Without any pictures, restate the full set of records below exactly.

>>>

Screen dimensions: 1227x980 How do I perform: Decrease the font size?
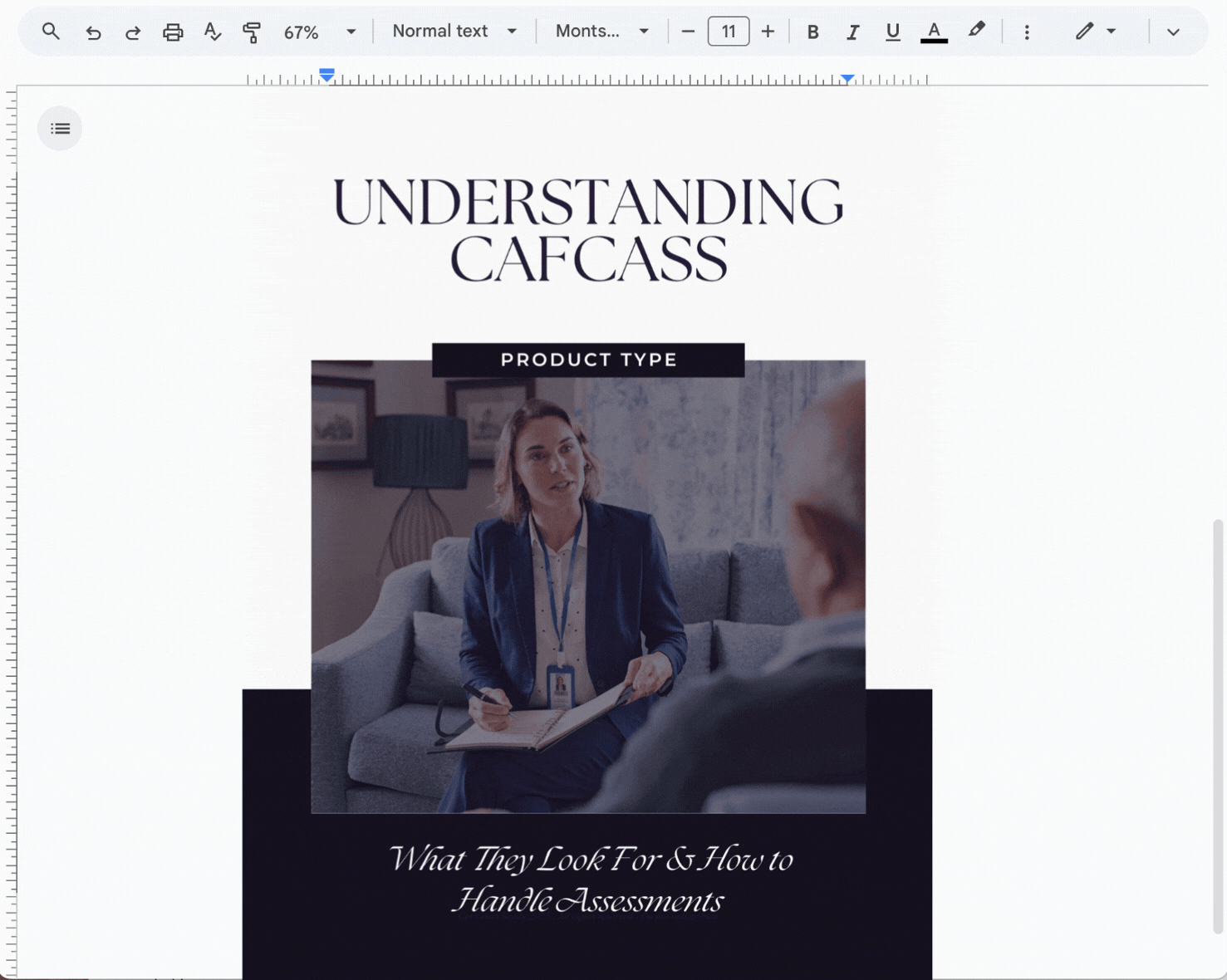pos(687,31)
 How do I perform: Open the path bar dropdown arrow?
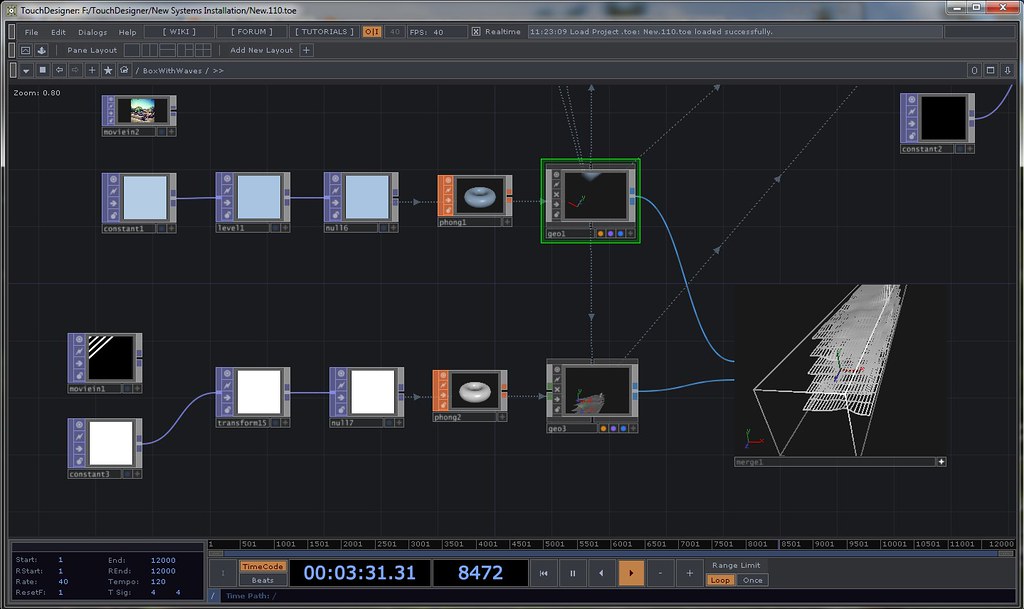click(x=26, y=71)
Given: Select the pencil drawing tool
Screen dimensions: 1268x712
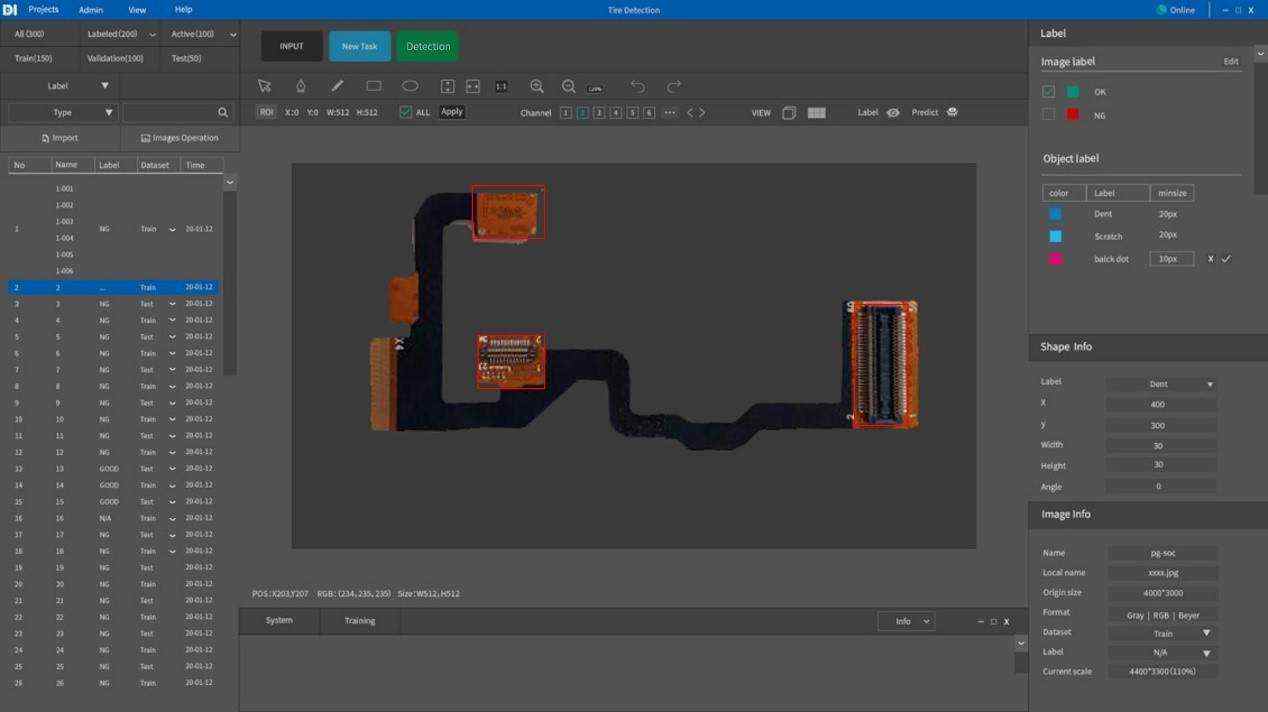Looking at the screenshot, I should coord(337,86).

<<<

◆ Solution for this exercise
Screen dimensions: 1227x980 How do I perform: Decrease the font size?
pos(687,31)
 How do I perform: Open the path bar dropdown arrow?
click(x=26, y=71)
Given: Select the pencil drawing tool
Screen dimensions: 1268x712
Looking at the screenshot, I should coord(337,86).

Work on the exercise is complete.